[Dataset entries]

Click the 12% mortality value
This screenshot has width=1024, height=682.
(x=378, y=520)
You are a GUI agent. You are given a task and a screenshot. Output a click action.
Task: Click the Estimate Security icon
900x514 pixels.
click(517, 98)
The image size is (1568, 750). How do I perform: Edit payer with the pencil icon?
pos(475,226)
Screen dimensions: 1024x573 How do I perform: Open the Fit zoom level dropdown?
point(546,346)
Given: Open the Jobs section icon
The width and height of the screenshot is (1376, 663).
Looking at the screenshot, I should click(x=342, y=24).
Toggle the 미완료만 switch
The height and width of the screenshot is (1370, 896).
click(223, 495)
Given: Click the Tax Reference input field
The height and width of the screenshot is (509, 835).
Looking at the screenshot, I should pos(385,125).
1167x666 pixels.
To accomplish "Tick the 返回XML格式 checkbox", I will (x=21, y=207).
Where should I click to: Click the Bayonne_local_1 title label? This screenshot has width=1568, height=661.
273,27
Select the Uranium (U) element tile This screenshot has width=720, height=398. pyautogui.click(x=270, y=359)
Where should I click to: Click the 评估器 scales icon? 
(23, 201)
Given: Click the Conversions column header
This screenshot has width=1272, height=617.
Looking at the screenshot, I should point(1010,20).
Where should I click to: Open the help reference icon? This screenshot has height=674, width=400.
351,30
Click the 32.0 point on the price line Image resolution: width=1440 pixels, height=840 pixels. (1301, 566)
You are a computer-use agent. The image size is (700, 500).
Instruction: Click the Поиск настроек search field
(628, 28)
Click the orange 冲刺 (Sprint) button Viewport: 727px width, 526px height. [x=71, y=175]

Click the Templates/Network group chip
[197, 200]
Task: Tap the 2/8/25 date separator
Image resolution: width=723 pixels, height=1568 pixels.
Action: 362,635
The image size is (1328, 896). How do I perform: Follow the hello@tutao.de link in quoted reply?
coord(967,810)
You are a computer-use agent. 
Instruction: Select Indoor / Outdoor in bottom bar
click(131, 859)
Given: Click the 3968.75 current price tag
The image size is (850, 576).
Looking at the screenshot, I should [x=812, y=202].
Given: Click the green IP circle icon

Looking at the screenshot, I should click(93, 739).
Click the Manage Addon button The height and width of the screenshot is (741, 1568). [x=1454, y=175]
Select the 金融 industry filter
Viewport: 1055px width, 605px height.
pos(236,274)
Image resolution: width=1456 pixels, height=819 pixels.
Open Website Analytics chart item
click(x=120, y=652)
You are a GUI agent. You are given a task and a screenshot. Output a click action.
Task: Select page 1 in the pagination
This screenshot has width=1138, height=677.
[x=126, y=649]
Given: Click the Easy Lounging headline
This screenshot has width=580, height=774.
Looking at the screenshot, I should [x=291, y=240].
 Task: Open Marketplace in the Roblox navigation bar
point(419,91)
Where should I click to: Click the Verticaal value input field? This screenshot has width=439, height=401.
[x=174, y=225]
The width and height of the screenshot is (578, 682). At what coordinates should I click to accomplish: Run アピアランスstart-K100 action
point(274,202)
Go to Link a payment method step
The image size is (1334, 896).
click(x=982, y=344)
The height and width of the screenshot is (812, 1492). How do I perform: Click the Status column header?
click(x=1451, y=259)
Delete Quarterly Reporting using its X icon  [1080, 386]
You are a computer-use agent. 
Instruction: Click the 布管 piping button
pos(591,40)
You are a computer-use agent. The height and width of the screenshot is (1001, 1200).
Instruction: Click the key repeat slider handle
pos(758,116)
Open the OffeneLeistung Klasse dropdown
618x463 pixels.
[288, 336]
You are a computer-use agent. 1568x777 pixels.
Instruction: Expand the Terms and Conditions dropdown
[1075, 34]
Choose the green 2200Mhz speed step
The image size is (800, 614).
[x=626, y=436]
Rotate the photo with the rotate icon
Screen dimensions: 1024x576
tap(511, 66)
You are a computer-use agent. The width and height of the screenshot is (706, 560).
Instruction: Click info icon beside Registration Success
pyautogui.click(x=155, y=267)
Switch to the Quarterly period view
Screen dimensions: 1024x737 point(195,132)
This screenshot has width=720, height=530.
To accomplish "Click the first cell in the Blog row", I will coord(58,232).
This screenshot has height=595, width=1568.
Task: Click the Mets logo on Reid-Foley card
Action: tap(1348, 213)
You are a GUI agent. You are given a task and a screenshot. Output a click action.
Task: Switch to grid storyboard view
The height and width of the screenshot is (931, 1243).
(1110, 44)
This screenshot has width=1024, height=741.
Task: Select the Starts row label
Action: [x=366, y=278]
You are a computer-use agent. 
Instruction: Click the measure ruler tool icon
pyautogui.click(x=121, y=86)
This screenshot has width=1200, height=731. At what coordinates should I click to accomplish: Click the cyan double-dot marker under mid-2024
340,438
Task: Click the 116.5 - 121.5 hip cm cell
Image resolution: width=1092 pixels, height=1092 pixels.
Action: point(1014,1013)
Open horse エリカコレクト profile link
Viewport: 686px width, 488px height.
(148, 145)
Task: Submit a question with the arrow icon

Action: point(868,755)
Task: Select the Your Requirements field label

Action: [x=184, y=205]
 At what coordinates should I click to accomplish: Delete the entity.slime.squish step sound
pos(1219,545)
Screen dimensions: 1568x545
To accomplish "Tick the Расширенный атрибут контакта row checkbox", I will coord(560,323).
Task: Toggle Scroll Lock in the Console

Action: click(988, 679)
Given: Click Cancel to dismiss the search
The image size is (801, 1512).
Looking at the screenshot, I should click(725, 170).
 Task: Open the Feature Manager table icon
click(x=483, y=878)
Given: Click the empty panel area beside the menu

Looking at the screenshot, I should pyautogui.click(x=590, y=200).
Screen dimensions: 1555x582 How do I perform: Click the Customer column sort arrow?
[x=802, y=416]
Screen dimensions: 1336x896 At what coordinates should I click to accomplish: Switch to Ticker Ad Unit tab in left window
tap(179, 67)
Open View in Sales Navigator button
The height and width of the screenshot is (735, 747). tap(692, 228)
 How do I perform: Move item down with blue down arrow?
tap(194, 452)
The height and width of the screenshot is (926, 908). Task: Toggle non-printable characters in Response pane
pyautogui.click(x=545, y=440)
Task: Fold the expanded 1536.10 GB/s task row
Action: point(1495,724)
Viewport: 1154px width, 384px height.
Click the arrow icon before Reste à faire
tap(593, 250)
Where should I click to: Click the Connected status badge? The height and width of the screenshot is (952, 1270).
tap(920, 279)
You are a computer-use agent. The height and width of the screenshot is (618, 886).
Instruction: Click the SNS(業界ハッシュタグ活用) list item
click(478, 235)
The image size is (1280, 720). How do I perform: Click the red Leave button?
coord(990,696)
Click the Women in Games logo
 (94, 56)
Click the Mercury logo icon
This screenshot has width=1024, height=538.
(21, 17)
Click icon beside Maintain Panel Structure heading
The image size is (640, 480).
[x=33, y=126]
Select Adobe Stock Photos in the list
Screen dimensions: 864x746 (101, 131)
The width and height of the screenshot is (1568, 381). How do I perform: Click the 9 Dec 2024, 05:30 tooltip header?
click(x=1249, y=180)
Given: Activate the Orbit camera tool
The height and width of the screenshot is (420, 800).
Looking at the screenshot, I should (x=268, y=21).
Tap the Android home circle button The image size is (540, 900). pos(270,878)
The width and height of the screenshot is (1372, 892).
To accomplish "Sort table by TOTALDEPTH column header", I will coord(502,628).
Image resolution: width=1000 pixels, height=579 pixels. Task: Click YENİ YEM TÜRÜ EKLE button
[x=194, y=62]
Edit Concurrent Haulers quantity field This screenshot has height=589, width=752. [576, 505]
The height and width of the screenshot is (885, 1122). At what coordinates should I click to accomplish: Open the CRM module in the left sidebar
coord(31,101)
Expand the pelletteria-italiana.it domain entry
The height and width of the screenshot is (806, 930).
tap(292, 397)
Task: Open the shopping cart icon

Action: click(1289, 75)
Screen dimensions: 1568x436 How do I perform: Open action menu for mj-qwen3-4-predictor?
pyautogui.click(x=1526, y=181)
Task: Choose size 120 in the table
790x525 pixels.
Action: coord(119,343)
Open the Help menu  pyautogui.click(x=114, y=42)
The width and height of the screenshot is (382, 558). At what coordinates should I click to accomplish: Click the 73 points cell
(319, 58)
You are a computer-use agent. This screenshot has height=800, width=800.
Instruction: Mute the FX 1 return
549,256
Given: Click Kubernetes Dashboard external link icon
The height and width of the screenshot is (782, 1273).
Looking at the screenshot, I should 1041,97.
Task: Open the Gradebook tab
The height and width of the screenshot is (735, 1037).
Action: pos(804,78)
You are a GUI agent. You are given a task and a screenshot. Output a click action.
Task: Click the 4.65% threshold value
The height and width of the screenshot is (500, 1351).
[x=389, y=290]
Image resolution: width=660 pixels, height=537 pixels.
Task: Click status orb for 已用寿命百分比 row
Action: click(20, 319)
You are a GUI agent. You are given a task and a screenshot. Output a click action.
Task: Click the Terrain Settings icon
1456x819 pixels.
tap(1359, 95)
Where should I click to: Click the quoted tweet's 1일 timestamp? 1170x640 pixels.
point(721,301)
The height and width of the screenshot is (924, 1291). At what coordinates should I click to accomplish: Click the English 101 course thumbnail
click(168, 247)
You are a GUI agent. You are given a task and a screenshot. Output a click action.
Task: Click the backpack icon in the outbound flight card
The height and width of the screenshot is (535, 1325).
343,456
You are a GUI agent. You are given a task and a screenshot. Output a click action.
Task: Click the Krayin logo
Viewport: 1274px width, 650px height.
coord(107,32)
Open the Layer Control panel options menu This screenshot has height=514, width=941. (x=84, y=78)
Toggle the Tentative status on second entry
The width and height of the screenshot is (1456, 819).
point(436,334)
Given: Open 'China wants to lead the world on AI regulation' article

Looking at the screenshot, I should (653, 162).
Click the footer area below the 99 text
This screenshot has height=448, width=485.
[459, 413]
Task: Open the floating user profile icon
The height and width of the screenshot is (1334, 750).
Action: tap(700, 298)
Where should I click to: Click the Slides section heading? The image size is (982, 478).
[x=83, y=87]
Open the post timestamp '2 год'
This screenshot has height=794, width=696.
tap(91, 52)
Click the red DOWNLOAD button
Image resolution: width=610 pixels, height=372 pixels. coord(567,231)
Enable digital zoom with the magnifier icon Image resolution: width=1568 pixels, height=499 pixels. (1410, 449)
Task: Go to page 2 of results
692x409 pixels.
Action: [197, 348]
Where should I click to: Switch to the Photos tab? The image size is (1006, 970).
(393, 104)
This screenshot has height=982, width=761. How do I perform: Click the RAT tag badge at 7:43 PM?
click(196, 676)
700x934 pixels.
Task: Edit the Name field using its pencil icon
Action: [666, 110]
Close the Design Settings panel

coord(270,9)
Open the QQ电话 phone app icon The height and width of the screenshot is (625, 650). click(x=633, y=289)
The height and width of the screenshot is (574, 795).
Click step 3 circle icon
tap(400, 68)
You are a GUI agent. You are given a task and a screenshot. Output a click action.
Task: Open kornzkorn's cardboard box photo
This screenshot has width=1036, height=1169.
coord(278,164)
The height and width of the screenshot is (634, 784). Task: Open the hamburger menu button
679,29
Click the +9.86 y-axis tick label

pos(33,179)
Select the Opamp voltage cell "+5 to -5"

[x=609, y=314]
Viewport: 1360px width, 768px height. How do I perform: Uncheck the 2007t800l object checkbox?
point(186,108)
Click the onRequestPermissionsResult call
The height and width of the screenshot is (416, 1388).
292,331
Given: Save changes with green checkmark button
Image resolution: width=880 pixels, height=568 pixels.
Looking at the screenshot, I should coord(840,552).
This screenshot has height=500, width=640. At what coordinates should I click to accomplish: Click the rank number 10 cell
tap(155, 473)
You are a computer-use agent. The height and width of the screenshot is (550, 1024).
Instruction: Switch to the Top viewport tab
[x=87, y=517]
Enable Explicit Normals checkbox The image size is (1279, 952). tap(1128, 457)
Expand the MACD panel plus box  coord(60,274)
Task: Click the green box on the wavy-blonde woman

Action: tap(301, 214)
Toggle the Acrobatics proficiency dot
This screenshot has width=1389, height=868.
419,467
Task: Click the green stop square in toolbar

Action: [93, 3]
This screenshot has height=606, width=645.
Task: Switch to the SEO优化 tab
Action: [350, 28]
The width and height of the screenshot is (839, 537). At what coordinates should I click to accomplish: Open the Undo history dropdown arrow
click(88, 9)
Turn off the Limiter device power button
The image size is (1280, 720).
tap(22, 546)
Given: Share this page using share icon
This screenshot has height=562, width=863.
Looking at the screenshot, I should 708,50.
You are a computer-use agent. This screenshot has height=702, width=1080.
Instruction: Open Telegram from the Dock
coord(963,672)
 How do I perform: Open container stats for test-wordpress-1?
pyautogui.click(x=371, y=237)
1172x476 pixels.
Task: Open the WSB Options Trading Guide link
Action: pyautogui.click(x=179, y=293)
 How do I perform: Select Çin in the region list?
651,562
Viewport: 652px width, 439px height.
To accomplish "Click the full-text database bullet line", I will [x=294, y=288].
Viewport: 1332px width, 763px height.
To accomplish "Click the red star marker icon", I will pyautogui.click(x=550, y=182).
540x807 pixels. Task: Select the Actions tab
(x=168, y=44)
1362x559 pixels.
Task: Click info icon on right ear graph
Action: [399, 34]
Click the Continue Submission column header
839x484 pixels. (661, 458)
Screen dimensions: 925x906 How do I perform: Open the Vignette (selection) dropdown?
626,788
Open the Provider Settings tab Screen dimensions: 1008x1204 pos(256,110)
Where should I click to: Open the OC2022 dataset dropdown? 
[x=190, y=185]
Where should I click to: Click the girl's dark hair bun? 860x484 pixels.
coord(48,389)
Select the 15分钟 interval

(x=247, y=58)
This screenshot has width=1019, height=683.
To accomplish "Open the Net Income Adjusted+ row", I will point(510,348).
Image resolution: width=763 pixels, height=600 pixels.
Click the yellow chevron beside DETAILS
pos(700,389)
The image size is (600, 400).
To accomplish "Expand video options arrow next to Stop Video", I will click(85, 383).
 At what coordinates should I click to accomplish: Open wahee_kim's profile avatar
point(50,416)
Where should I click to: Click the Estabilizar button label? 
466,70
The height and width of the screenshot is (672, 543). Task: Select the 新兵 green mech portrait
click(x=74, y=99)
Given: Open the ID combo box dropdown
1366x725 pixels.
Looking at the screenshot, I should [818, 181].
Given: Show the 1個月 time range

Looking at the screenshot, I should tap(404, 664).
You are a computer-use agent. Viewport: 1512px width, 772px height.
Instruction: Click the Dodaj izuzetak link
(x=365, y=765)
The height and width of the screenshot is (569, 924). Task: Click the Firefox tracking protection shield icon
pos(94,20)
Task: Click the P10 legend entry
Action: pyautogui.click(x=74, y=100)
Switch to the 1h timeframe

* WHAT TO WORK ON *
List the lines of the entries that include "price".

* RESPONSE *
Click the 32.0 point on the price line Image resolution: width=1440 pixels, height=840 pixels. (1301, 566)
Given: Click the 3968.75 current price tag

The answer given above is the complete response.